--- Source information Enclosed Below ---

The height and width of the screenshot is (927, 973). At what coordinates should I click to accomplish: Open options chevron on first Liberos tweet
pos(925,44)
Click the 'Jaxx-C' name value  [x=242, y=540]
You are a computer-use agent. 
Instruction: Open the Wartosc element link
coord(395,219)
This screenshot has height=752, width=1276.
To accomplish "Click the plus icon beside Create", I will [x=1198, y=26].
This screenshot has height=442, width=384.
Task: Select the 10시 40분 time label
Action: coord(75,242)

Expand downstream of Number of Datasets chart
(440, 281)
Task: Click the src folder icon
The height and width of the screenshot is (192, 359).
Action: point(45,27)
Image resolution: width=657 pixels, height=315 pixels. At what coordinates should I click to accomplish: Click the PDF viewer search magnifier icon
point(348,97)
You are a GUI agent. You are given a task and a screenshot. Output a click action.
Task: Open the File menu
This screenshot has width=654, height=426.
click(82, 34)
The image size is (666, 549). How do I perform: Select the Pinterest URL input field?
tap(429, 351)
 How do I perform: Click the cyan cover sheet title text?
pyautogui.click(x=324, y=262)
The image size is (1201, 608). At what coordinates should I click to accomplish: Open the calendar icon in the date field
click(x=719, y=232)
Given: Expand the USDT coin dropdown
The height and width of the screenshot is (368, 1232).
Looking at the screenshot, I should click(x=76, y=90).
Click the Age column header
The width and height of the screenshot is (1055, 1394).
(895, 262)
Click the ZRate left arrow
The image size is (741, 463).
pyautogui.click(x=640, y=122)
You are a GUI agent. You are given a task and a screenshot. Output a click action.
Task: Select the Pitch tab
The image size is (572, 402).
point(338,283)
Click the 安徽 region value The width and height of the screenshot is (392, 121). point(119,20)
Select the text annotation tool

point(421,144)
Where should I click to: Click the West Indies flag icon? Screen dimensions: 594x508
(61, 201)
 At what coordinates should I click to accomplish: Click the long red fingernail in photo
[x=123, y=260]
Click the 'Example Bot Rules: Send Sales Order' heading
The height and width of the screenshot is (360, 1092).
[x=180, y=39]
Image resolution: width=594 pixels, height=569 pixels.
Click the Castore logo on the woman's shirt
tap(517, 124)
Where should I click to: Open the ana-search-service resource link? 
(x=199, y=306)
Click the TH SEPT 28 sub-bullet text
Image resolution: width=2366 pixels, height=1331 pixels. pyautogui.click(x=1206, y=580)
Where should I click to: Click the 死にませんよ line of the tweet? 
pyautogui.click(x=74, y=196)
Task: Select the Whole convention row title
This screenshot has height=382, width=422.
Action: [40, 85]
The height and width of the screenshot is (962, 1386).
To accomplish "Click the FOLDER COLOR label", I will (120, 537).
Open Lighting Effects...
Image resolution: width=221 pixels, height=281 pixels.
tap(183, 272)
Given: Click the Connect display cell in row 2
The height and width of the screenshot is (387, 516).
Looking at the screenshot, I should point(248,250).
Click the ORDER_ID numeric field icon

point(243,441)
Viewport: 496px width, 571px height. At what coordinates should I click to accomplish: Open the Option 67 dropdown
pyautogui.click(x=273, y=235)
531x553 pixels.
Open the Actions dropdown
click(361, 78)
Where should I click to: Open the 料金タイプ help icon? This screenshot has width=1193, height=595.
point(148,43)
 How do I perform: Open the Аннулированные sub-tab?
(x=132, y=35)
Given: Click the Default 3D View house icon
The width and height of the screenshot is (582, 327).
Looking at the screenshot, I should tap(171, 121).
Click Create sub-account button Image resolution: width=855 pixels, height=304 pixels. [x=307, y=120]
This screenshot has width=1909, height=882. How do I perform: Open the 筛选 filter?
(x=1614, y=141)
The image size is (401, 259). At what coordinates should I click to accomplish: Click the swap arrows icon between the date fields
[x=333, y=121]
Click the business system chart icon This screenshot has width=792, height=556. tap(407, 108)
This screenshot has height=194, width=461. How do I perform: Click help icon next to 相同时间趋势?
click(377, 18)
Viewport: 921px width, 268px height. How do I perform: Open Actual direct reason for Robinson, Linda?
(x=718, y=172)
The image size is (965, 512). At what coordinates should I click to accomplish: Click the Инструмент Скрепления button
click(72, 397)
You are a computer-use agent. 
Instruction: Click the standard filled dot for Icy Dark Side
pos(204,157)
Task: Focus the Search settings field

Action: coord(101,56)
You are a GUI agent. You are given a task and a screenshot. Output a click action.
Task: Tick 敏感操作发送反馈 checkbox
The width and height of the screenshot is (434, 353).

--- End of Enclosed Source information ---

**Exercise brief**
All the data above is to be given again, exactly.

**Your response**
The height and width of the screenshot is (927, 973). At what coordinates should I click to accomplish: Open options chevron on first Liberos tweet
pos(925,44)
Click the 'Jaxx-C' name value  [x=242, y=540]
You are a computer-use agent. 
Instruction: Open the Wartosc element link
coord(395,219)
This screenshot has height=752, width=1276.
To accomplish "Click the plus icon beside Create", I will [x=1198, y=26].
This screenshot has height=442, width=384.
Task: Select the 10시 40분 time label
Action: coord(75,242)

Expand downstream of Number of Datasets chart
(440, 281)
Task: Click the src folder icon
The height and width of the screenshot is (192, 359).
Action: point(45,27)
Image resolution: width=657 pixels, height=315 pixels. At what coordinates should I click to accomplish: Click the PDF viewer search magnifier icon
point(348,97)
You are a GUI agent. You are given a task and a screenshot. Output a click action.
Task: Open the File menu
This screenshot has width=654, height=426.
click(82, 34)
The image size is (666, 549). How do I perform: Select the Pinterest URL input field?
tap(429, 351)
 How do I perform: Click the cyan cover sheet title text?
pyautogui.click(x=324, y=262)
The image size is (1201, 608). At what coordinates should I click to accomplish: Open the calendar icon in the date field
click(x=719, y=232)
Given: Expand the USDT coin dropdown
The height and width of the screenshot is (368, 1232).
Looking at the screenshot, I should click(x=76, y=90).
Click the Age column header
The width and height of the screenshot is (1055, 1394).
(895, 262)
Click the ZRate left arrow
The image size is (741, 463).
pyautogui.click(x=640, y=122)
You are a GUI agent. You are given a task and a screenshot. Output a click action.
Task: Select the Pitch tab
The image size is (572, 402).
point(338,283)
Click the 安徽 region value The width and height of the screenshot is (392, 121). point(119,20)
Select the text annotation tool

point(421,144)
Where should I click to: Click the West Indies flag icon? Screen dimensions: 594x508
(61, 201)
 At what coordinates should I click to accomplish: Click the long red fingernail in photo
[x=123, y=260]
Click the 'Example Bot Rules: Send Sales Order' heading
The height and width of the screenshot is (360, 1092).
[x=180, y=39]
Image resolution: width=594 pixels, height=569 pixels.
Click the Castore logo on the woman's shirt
tap(517, 124)
Where should I click to: Open the ana-search-service resource link? 
(x=199, y=306)
Click the TH SEPT 28 sub-bullet text
Image resolution: width=2366 pixels, height=1331 pixels. pyautogui.click(x=1206, y=580)
Where should I click to: Click the 死にませんよ line of the tweet? 
pyautogui.click(x=74, y=196)
Task: Select the Whole convention row title
This screenshot has height=382, width=422.
Action: [40, 85]
The height and width of the screenshot is (962, 1386).
To accomplish "Click the FOLDER COLOR label", I will (120, 537).
Open Lighting Effects...
Image resolution: width=221 pixels, height=281 pixels.
tap(183, 272)
Given: Click the Connect display cell in row 2
The height and width of the screenshot is (387, 516).
Looking at the screenshot, I should point(248,250).
Click the ORDER_ID numeric field icon

point(243,441)
Viewport: 496px width, 571px height. At what coordinates should I click to accomplish: Open the Option 67 dropdown
pyautogui.click(x=273, y=235)
531x553 pixels.
Open the Actions dropdown
click(361, 78)
Where should I click to: Open the 料金タイプ help icon? This screenshot has width=1193, height=595.
point(148,43)
 How do I perform: Open the Аннулированные sub-tab?
(x=132, y=35)
Given: Click the Default 3D View house icon
The width and height of the screenshot is (582, 327).
Looking at the screenshot, I should tap(171, 121).
Click Create sub-account button Image resolution: width=855 pixels, height=304 pixels. [x=307, y=120]
This screenshot has width=1909, height=882. How do I perform: Open the 筛选 filter?
(x=1614, y=141)
The image size is (401, 259). At what coordinates should I click to accomplish: Click the swap arrows icon between the date fields
[x=333, y=121]
Click the business system chart icon This screenshot has width=792, height=556. tap(407, 108)
This screenshot has height=194, width=461. How do I perform: Click help icon next to 相同时间趋势?
click(377, 18)
Viewport: 921px width, 268px height. How do I perform: Open Actual direct reason for Robinson, Linda?
(x=718, y=172)
The image size is (965, 512). At what coordinates should I click to accomplish: Click the Инструмент Скрепления button
click(72, 397)
You are a computer-use agent. 
Instruction: Click the standard filled dot for Icy Dark Side
pos(204,157)
Task: Focus the Search settings field

Action: coord(101,56)
You are a GUI agent. You are given a task and a screenshot. Output a click action.
Task: Tick 敏感操作发送反馈 checkbox
The width and height of the screenshot is (434, 353).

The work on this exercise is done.